Na Cultura acha-se que todas as entidades consideradas elegíveis pelos júris dos concursos têm de ser automaticamente apoiadas. Seria óptimo na perspectiva de um financiamento público sem fundo à vista, mas quanto é que custaria apoiar todas as actuais entidades elegíveis (em 2019?), e em 2020, 21,22 quando forem cada vez mais as entidades elegíveis? O PCP queixa-se da verba que é “pouca”, mas foi o mesmo PCP – acompanhado pelos agentes culturais - quem propôs a verba de 25 milhões como a necessária para o apoio as artes em 2018. Este mesmo montante foi efectivamente inscrito no orçamento da DGartes em 2019. Mas quanto deve ser afinal o orçamento do financiamento anual dos apoios às estruturas culturais? Vai crescendo progressivamente sem limite orçamental? Pretendem um novo modelo depois de dois anos de debates, consultas públicas e grupos de trabalho especializados. Apesar da participação sistemática e aberta, diz-se que este modelo também não serve. Que novo modelo então?

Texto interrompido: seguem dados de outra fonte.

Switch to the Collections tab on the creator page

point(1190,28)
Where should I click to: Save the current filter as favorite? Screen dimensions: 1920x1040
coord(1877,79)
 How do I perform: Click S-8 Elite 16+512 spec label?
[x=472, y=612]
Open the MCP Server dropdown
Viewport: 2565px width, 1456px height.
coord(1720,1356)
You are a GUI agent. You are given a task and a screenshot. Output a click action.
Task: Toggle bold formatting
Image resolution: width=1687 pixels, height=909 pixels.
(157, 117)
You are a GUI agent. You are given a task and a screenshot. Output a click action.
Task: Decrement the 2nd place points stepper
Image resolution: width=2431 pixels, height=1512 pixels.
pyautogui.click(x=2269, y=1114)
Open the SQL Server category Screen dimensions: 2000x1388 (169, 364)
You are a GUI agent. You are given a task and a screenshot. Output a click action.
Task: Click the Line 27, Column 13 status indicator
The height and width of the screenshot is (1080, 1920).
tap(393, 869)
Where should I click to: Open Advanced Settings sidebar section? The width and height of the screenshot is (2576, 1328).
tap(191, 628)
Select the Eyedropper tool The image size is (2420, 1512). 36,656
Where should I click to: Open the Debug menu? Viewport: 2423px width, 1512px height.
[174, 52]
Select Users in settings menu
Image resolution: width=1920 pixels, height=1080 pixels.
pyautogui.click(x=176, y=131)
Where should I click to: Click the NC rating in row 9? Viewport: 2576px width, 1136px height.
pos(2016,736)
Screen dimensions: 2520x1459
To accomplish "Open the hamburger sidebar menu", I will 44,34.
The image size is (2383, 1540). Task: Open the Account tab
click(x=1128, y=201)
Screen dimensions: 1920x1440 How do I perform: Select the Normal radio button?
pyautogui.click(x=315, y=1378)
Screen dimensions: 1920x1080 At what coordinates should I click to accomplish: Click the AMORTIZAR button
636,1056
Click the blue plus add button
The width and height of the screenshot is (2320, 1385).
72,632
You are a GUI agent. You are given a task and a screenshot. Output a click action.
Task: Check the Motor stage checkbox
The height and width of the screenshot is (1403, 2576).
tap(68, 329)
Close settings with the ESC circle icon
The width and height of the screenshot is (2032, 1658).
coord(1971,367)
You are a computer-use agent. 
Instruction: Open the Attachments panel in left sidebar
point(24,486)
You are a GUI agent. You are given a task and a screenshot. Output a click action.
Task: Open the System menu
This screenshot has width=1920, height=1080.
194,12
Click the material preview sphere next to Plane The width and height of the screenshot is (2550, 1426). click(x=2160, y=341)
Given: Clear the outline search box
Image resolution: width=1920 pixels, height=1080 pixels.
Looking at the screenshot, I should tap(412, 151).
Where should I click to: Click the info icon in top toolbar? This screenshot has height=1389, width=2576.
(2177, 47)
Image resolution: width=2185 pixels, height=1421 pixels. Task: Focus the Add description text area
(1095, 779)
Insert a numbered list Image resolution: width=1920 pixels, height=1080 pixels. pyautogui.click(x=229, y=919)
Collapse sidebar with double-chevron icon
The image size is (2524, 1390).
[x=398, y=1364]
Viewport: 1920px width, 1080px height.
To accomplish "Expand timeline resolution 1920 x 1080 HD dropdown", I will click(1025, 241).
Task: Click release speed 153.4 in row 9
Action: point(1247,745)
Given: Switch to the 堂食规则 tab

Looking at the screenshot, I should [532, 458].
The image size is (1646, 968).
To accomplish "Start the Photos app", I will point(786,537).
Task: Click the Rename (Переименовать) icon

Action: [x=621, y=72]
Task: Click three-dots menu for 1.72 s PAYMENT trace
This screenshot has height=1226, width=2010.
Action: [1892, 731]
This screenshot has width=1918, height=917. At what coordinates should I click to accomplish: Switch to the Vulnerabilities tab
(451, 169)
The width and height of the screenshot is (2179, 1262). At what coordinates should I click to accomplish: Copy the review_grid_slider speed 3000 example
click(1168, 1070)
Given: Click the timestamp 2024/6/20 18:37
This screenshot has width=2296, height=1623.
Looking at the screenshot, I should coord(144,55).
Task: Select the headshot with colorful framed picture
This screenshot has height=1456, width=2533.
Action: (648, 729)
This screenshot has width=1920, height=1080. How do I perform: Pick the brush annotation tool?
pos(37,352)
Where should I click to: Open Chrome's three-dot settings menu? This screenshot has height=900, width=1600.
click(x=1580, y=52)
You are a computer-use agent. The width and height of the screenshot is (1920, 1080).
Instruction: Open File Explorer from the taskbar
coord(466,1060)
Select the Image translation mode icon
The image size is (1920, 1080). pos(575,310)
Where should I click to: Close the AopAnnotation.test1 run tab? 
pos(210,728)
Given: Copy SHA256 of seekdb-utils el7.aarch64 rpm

Dito isto, importa reconhecer que de facto os programas de apoios da Dgartes deveriam ter já afectados, tal como inscrito no seu Plano de Actividades/2019, mais de 27 milhões de euros aos apoios. Contudo, tal como acontece noutros sectores importantes para o bem estar social (saúde, educação, entre outros), a austeridade económica das cativações do super-ministro Mário Centeno sobrepõe-se às necessidades concretas dos portugueses num contexto de precariedade laboral alargada.
Para além da espuma dos dias, existe a necessidade concreta de se repensarem os modelos de financiamento dos apoios à artes após a entrada em vigor da designada descentralização cultural - ou municipalização da cultura, pois, julgamos nós, não haver razões para se continuar a reclamar exclusivamente do proteccionismo do Estado Central, até porque o contributo financeiro dos municípios para a cultura equivale a cerca do dobro do OE para a Cultura.
Consequentemente, é cada vez mais oportuno que os agentes culturais – e a sociedade civil, em geral – questionem se existem os mesmos desígnios estratégicos, focados no desenvolvimento estrutural dos sectores culturais e criativos, em cada um dos municípios. E, nesse contexto haveria que exigir com dupla veemência aos poderes públicos de proximidade (autarquias) a sua quota parte de responsabilidade no apoio legitimo às artes, através de concursos transparentes, idóneos, isentos e democráticos.